The set of built-in controls available to the Silverlight developer is paltry at best. If you want to write anything more complicated than a tic-tac-toe game, you're going to need to download some kind of add-in or third party package. Even some of the most basic controls that a Windows developer has grown accustomed to in the past 20 years are missing with no replacements in sight. All the best documentation, even documentation from Microsoft, recommends you download the Silverlight Toolkit to get back some of these basics. You have to wander why some of these necessary and recommended controls weren't just included in the standard libraries.

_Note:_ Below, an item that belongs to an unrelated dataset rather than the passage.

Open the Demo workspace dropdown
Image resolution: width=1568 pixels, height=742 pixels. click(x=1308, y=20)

Silverlight has support for several powerful graphical features like transforms, animations, storyboards, and projections, but no good ones are available by default. Get within 20 feet of PowerPoint and some knucklehead is going to abuse the star-wipe, but the basic Silverlight library doesn't even provide you with a basic wipe, fade, slide or expand/shrink. Combine that with the fact that VisualStudio2010 doesn't really provide you with any decent tools to create these things yourself, and you find a huge new source of frustration.

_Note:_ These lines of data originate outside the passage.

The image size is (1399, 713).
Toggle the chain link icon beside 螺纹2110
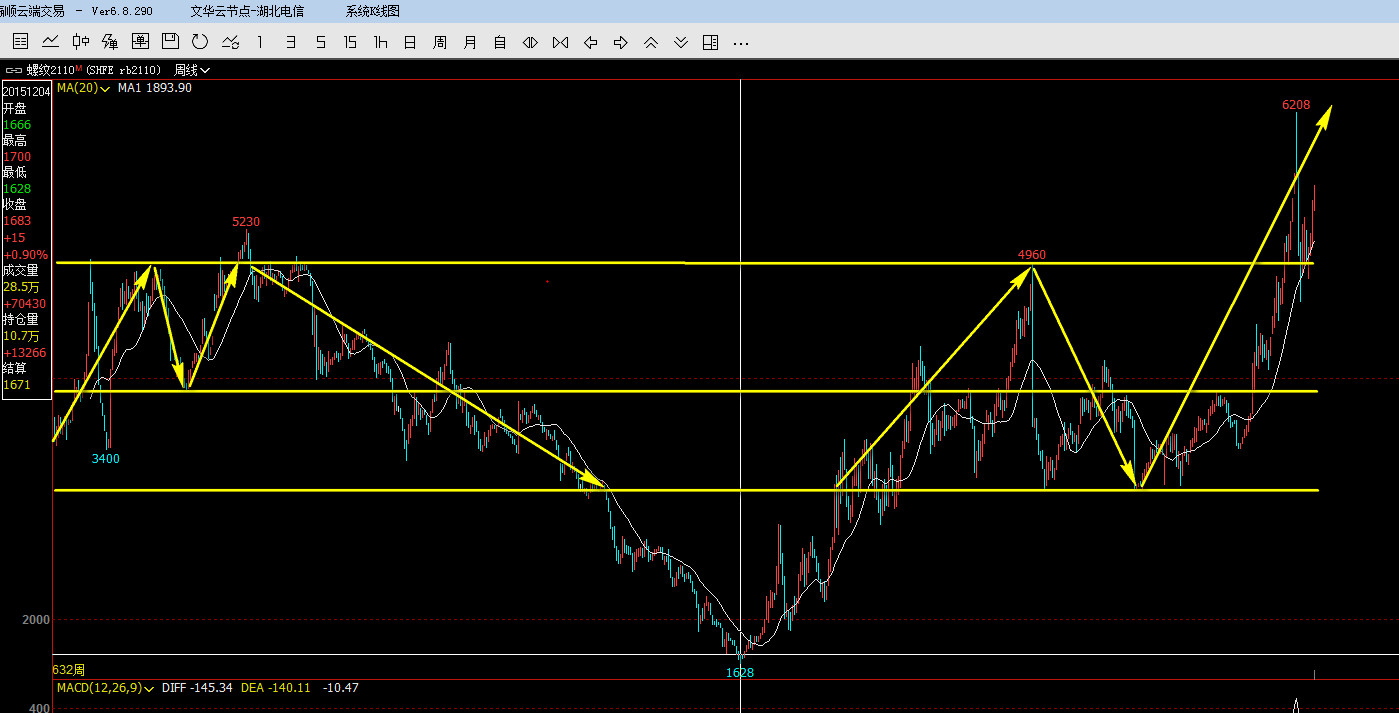(x=14, y=70)
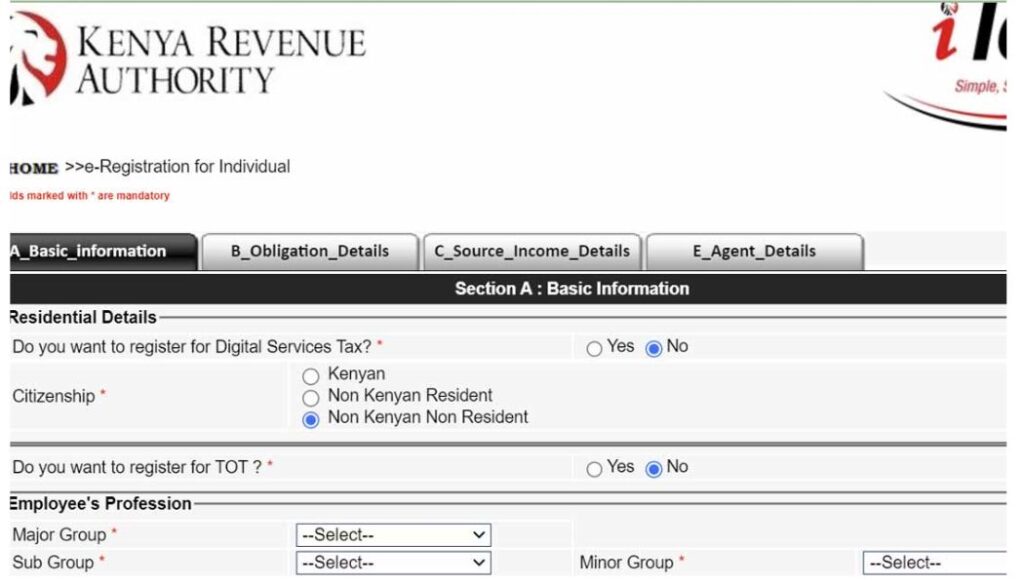Switch to the E_Agent_Details tab

[754, 251]
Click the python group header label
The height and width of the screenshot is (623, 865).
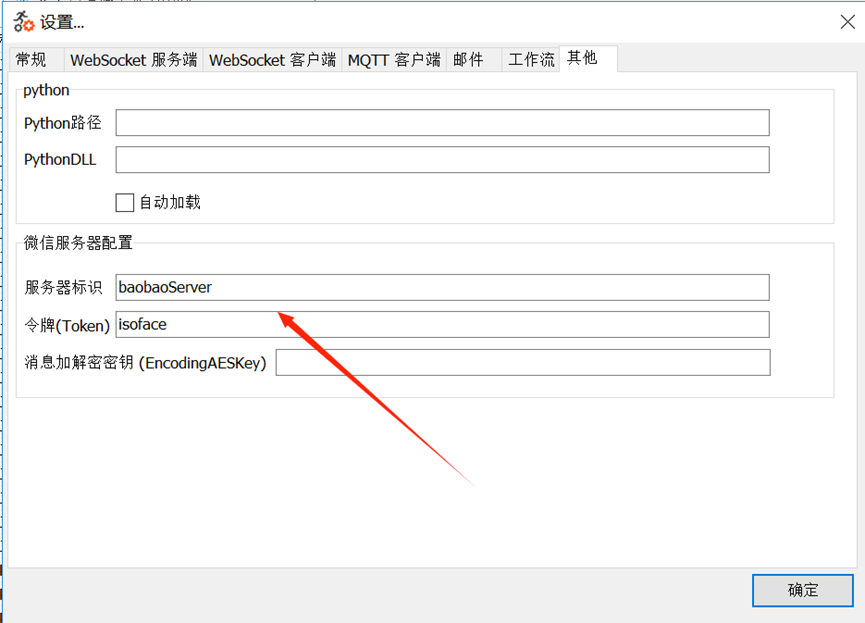(x=47, y=90)
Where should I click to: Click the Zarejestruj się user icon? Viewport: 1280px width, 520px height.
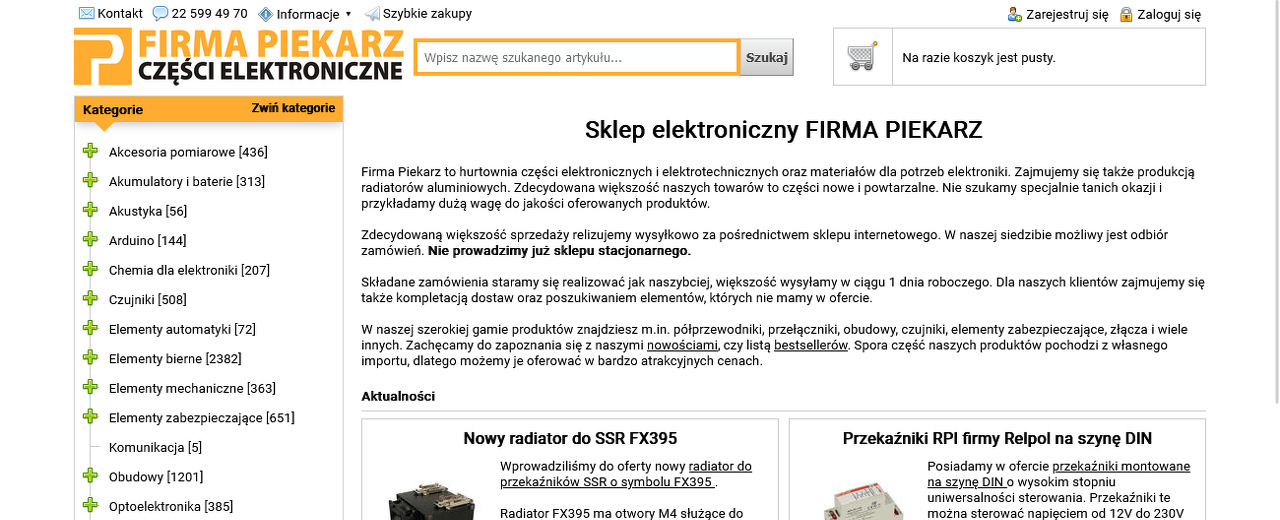tap(1015, 15)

And I've left my biggest complaint for last: Debugging. Let me add some emphasis here for clarity: You cannot debug a Silverlight application in VisualStudio 2010 without downloading and installing a separate, and finicky, add-on. You cannot debug Silverlight applications, by default, in an IDE which boasts "Silverlight support". If you want to debug your Silverlight application (or do other advanced operations like "unit testing"), you need to download the Silverlight Tools for VisualStudio 2010 package. I can't even imagine why they wouldn't have included this functionality directly in VisualStudio itself, if every Silverlight developer is going to need to download and install it separately for even the most basic tasks. That is a decision that boggles the mind and leaves me completely flabbergasted.
But wait! The problems have not ended once you install those tools. If you install your add-ons in the wrong order, or pick the wrong settings in VisualStudio or even your browser, or unknowingly anger the gods of programming, you still won't be able to debug. I know, it happened to me. I haven't been able to set a breakpoint since I started this web application two days ago, and it is seriously hampering my coding mojo.

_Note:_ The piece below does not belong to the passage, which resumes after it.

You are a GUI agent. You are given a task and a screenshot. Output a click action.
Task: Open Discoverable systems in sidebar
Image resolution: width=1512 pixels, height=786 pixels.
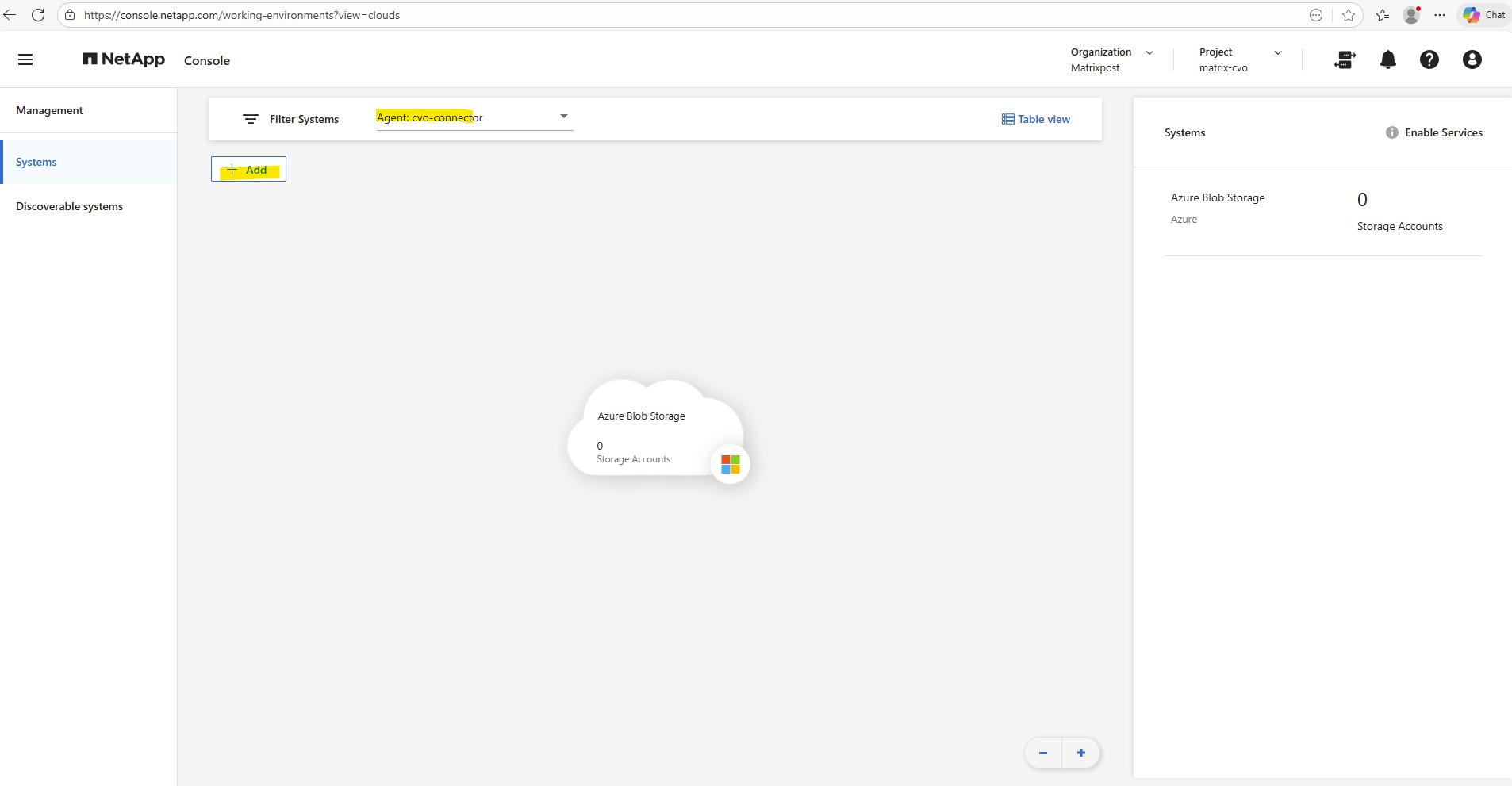click(70, 206)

I like Silverlight, generally. The reliance on XAML is a pretty lousy and short-sighted design decision, in my opinion, but isn't a killer. You do get rich client-side applications without having to write them in ActionScript or Java. I wish that VisualStudio's touted "support" was a little bit more impressive and comprehensive. In short, I really hope that this platform and toolchain matures significantly in the coming years, because we have a growing web application that we're going to need to be expanding and maintaining for the foreseeable future.